Last updated Nov 29, 2025
economy
Despite the COVID-19 shock, the U.S. will not develop a lasting, structurally large "permanent unemployed class"; instead, over the ensuing years (early–mid 2020s) employment will broadly recover as capital markets remain expansive and companies invest and hire.
And in that, I actually think there's a real bid to, uh, employment... So in general I'm kind of constructive and bullish. Um, and I don't think that this idea that there's a permanent unemployment class, um, sticks aroundView on YouTube
Explanation

Chamath predicted that the COVID shock would not leave the U.S. with a large, permanent unemployed class, and that employment would broadly recover as capital remained available and firms invested and hired.

What happened:

  • The unemployment rate spiked to 14.7% in April 2020 but then fell steadily, returning to the pre‑pandemic 3.5% level by July 2022; through 2023–2025 it has mostly been in the 3.5–4.5% range (about 4.3–4.4% in late 2025), still historically consistent with a tight labor market rather than mass permanent unemployment. (en.wikipedia.org)
  • Prime‑age (25–54) labor force participation, a key measure of whether working‑age people are employed or actively looking for work, fully recovered to its pre‑pandemic level by May 2023 and has since hovered around or slightly above that level into 2024–2025. (bls.gov)
  • Job openings and hiring reached record highs in 2021–2022, with unprecedented levels of vacancies and quits, reflecting very strong labor demand as companies expanded after the pandemic. (bls.gov)
  • Policymakers such as Treasury Secretary Janet Yellen have explicitly argued that aggressive fiscal support helped avoid long‑term unemployment and economic “scarring,” and that the post‑pandemic labor market is one of the strongest in decades. (reuters.com)

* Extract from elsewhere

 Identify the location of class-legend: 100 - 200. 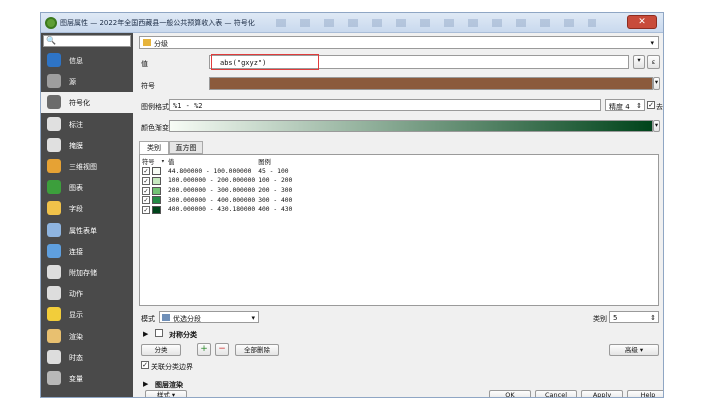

There are ongoing structural issues—such as a decades‑long rise in nonparticipation among some groups of men and somewhat lower participation among older workers—but these are continuations of pre‑COVID trends, not a new, much larger “permanent unemployed class” created by the pandemic. (frbsf.org)

Given that core employment measures have not only recovered but in some respects exceeded pre‑COVID levels, and that unemployment has remained relatively low in the early–mid‑2020s, Chamath’s prediction that the U.S. would avoid a lasting, structurally large class of permanently unemployed people has been borne out.